Finalement, le projet de remonter Pink Floyd à deux avec un disque, pris en main par Gilmour et Mason, manque en effet peut-être d'un peu de substance et d'un fil directeur, mais musicalement il s'agit là quand même d'un sacré disque. Les fans les plus "intégristes" de Pink Floyd peuvent me détester pour ça, mais j'estime qu'en termes de production et de "musicalité", A Momentary Lapse Of Reason, par moments, vaut bien un Wish You Were Here. C'est d'ailleurs étonnant de remarquer par exemple l'étonnante ressemblance entre "Signs Of Life" et "Shine On You Crazy Diamonds I-V" (qui plus est quand Pink Floyd jouera les deux titres en introduction de leurs concerts pendant l'année 1988).


L'autre critique majeure qu'on retrouve le plus, c'est que Nick Mason et Rick Wright ont beau être affiliés au projet, l'album sonne (je cite) "comme un album solo de David Gilmour". Si en effet les participations de Mason et Wright sont réduites (Mason joue à peine de la batterie et Wright, je le disait, avait, certes, enregistré plusieurs overdubs et plusieurs solos, ceux-ci sont pour la plupart non retenus dans le mix final), ce n'est pas pour autant un "album solo" de Gilmour. Il suffit de regarder ce que Gilmour à pondu quelques années auparavant avec son deuxième opus solo, About Face, un disque de soft rock assez disgracieux, pour s'en convaincre définitivement. En revanche, oui, en effet Gilmour a composé la plupart des titres, mais non pas dans un esprit d'écriture "solo", mais dans une veine "Pink Floydienne". On pourrait également penser que ce disque n'a été produit que pour donner raison de plus à Gilmour de gagner son procès face à Waters concernant l'utilisation du nom Pink Floyd, mais à ce moment là, les trois autres membres du groupe auraient tout aussi bien pu utiliser un nouveau nom et certainement rester tout autant populaires. Je me tourne à ce titre vers le groupe Yes, qui a connu un nombre incalculables de remaniements dans les line-up sans vraiment connaître de pertes de succès immenses, notamment avec le groupe reformé sous le nom Anderson Bruford Wakeman Howe face au line-up officiel de Trevor Rabin qui donnait le tournis aux fans à la fin des années 1980.


Tout ça pour dire qu'à mon humble avis, A Momentary Lapse Of Reason est non seulement bel et bien un album de Pink Floyd, mais également un bon album avec ça.

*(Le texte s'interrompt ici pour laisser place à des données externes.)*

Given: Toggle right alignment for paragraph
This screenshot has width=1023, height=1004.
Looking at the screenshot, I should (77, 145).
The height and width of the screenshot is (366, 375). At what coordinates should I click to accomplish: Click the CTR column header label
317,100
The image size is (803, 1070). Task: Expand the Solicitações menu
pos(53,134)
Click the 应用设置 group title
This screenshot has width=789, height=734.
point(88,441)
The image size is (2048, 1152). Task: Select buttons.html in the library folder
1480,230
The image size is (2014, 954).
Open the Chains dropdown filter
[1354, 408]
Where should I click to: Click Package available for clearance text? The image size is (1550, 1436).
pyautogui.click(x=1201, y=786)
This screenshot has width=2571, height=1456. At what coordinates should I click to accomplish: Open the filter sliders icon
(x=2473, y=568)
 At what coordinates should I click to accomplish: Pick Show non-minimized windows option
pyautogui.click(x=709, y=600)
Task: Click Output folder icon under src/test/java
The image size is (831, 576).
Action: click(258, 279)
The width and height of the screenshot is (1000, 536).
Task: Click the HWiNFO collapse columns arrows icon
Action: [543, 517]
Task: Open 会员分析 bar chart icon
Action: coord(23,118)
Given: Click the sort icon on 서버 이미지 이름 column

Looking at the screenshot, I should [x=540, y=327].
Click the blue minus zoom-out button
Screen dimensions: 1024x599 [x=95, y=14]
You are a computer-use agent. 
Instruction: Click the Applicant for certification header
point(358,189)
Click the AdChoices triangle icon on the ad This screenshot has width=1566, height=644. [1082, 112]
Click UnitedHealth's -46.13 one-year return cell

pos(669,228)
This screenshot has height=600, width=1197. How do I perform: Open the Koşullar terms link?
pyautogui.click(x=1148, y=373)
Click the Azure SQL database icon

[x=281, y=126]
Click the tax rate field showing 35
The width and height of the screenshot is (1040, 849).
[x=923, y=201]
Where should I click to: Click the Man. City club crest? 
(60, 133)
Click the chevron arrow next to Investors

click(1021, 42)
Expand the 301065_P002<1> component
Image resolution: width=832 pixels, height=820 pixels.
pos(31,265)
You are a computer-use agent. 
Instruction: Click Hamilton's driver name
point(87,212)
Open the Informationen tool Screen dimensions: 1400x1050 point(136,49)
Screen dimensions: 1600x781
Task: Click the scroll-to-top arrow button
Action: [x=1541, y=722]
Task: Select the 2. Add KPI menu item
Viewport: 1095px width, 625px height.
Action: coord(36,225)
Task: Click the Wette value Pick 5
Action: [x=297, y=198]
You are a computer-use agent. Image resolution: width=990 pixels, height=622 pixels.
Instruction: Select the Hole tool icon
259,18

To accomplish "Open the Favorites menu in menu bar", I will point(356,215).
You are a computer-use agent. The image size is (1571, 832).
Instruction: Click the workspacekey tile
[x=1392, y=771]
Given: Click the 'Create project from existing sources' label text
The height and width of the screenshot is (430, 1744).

Evidemment, le fait qu'il s'agisse de mon favori n'engage que moi, mais j'ai toujours trouvé dommage de voir ce disque souvent relégué comme le mouton noir de la discographie du Floyd. A ce titre, si l'on veut vraiment en désigner un, pourquoi ne pas se tourner vers des disques nettement plus faibles du groupe comme Ummagumma ou The Endless River ? Pour définitivement me donner raison sur le fait que le line-up Gilmour/Mason/Wright est Pink Floyd, il suffit de regarder ce qu'ils ont produit par la suite, c'est à dire un excellent autre album, The Division Bell, qui rappelle non-seulement le meilleur de A Momentary Lapse Of Reason, mais retourne également à certains fondamentaux dans la "mythologie Floydienne" (la compo et le chant de Wright, les batteries et effets sonores de Mason, etc, etc...). Je ne dis pas que The Division Bell est un meilleur album que Momentary Lapse Of Reason, car je n'ai non seulement pas le même rapport avec l'album mais aussi parce que je pense moins apprécier certains titres que je trouve lourds sur cet avant-dernier opus du groupe, mais, n'en déplaise à certains, ça reste aussi un excellent disque de Pink Floyd.


Bref. Trêve de spéculations et autres digressions.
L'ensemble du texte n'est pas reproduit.